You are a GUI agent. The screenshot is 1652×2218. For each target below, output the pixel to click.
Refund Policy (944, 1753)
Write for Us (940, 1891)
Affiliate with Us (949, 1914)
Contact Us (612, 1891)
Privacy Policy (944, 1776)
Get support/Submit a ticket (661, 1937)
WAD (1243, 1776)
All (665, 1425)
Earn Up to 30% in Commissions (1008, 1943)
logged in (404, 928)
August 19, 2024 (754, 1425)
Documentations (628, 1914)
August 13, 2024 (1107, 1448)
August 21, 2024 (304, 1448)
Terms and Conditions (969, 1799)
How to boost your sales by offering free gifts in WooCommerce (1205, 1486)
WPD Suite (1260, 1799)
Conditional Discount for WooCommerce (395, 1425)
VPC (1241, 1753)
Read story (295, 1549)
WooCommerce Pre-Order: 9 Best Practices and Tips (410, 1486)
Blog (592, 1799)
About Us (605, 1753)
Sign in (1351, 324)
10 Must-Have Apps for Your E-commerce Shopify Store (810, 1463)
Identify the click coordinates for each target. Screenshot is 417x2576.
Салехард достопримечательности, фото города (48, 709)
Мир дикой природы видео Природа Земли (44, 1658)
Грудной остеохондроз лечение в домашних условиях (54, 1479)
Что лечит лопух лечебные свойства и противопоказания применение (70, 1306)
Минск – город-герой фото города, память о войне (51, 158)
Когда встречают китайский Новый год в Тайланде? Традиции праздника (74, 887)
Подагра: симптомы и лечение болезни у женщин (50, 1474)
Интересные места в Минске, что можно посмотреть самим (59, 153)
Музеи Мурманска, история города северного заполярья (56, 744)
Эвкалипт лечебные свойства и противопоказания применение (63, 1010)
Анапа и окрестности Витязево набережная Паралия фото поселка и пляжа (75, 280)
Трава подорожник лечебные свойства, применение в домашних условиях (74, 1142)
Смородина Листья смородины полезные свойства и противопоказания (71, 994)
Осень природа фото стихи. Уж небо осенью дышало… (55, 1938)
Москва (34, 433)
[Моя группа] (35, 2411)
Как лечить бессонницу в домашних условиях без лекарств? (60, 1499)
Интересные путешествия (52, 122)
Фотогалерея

▶ [TO DO]:
Of the lines above, retype only those from the line containing "About Us (605, 1753)" through the line containing "Анапа и окрестности", including both, exactly.

▶ [TASK SOLUTION]:
About Us (605, 1753)
Sign in (1351, 324)
10 Must-Have Apps for Your E-commerce Shopify Store (810, 1463)
Identify the click coordinates for each target. Screenshot is 417x2576.
Салехард достопримечательности, фото города (48, 709)
Мир дикой природы видео Природа Земли (44, 1658)
Грудной остеохондроз лечение в домашних условиях (54, 1479)
Что лечит лопух лечебные свойства и противопоказания применение (70, 1306)
Минск – город-герой фото города, память о войне (51, 158)
Когда встречают китайский Новый год в Тайланде? Традиции праздника (74, 887)
Подагра: симптомы и лечение болезни у женщин (50, 1474)
Интересные места в Минске, что можно посмотреть самим (59, 153)
Музеи Мурманска, история города северного заполярья (56, 744)
Эвкалипт лечебные свойства и противопоказания применение (63, 1010)
Анапа и окрестности Витязево набережная Паралия фото поселка и пляжа (75, 280)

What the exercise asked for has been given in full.